To solve the problem, we need to calculate the ratio of the moment of inertia of the rod about an axis passing through one end and perpendicular to its length (denoted as \( I_0 \)) to the moment of inertia of the rod about an axis inclined at an angle of \( 30^\circ \) with the length of the rod (denoted as \( I \)). ### Step-by-Step Solution: 1. **Identify the Moment of Inertia \( I_0 \)**: The moment of inertia of a rod about an axis passing through one end and perpendicular to its length is given by the formula: \[ I_0 = \frac{1}{3} m l^2 \] where \( m \) is the mass of the rod and \( l \) is its length. 2. **Determine the Moment of Inertia \( I \)**: When the axis is inclined at an angle \( \theta = 30^\circ \) with the length of the rod, we need to find the moment of inertia \( I \).

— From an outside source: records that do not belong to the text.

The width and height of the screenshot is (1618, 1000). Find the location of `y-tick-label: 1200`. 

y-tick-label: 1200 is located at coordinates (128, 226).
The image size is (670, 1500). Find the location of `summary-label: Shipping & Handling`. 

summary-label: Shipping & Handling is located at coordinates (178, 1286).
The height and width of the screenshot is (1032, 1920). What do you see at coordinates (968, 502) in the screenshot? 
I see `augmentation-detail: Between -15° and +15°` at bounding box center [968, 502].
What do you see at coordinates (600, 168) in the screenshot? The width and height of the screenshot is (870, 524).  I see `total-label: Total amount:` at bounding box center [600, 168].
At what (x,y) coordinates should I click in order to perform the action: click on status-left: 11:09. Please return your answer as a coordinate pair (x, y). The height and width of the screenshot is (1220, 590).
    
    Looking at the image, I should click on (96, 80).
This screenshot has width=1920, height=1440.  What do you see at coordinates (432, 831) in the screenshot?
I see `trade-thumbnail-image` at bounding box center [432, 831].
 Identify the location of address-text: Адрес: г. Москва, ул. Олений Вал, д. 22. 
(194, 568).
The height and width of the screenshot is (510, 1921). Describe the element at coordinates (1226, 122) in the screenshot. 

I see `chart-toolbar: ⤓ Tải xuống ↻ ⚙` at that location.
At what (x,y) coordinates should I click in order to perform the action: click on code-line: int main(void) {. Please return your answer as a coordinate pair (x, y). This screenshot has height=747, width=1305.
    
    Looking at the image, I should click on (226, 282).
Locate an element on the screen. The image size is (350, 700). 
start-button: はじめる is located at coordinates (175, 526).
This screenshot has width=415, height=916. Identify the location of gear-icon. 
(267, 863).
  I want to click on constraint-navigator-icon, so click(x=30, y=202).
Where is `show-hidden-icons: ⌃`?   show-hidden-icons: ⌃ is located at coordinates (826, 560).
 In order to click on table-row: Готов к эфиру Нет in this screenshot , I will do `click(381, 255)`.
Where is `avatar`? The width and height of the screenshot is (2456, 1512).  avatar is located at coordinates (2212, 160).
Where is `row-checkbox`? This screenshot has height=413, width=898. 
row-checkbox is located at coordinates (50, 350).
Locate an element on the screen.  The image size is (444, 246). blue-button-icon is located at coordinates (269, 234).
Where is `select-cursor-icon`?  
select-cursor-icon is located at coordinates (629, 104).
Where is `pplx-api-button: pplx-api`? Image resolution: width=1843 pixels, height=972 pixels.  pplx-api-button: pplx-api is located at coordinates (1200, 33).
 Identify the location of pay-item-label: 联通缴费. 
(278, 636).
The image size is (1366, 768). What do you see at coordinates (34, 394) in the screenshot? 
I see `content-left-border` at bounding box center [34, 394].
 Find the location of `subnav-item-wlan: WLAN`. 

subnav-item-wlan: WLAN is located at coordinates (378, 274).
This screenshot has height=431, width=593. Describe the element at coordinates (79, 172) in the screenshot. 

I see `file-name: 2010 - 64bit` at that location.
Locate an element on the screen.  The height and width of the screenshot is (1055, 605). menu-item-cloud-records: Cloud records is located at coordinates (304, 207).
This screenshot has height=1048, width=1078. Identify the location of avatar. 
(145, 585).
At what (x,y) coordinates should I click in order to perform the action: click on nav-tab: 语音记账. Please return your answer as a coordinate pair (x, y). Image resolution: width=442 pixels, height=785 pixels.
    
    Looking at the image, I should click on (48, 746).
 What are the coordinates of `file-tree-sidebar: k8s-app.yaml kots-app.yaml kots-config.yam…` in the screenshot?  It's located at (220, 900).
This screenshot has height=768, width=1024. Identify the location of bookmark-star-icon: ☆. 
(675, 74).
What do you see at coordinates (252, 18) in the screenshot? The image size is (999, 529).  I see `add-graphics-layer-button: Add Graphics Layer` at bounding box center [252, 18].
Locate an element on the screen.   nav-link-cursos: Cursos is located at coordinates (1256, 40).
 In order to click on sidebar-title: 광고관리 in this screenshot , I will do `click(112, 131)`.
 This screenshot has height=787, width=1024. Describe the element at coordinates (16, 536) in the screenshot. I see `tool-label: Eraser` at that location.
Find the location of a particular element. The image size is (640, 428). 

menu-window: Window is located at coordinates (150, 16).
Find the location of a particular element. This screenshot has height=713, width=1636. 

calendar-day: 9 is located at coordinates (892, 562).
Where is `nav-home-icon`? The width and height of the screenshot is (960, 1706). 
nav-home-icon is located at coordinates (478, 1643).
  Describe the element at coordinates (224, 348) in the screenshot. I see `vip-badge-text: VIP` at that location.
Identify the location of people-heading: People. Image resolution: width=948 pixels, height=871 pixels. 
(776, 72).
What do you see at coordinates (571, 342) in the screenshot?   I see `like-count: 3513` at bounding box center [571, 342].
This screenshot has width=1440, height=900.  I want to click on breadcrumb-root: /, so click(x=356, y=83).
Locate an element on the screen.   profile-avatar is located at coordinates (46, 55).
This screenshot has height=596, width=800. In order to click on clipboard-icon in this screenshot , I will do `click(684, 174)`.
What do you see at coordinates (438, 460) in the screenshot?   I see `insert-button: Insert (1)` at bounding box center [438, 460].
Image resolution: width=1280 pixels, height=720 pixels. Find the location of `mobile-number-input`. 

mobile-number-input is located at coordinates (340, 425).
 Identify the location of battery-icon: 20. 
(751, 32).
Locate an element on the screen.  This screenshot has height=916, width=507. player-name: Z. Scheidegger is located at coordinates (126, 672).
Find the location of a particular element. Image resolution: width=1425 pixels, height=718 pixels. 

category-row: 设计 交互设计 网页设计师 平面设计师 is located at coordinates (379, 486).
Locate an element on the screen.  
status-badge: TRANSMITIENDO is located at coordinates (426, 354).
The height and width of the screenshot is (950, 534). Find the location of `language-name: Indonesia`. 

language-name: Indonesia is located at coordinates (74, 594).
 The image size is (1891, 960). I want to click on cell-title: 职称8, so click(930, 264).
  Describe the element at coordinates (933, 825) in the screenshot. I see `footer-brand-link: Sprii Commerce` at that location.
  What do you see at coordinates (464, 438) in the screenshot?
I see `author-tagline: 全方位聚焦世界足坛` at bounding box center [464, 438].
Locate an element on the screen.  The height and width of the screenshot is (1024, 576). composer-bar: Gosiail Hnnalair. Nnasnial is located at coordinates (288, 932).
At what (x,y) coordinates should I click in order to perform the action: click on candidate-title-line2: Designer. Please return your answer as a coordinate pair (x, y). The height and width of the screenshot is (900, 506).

The formula for the moment of inertia when the axis is inclined is: \[ I = I_0 \sin^2 \theta \] Substituting \( \theta = 30^\circ \): \[ I = I_0 \sin^2(30^\circ) \] We know that \( \sin(30^\circ) = \frac{1}{2} \), thus: \[ I = I_0 \left(\frac{1}{2}\right)^2 = I_0 \cdot \frac{1}{4} \] 3. **Calculate the Ratio \( \frac{I_0}{I} \)**: To find the ratio \( \frac{I_0}{I} \): \[ \frac{I_0}{I} = \frac{I_0}{I_0 \cdot \frac{1}{4}} = 4 \] ### Final Result: The value of \( \frac{I_0}{I} \) is \( 4 \).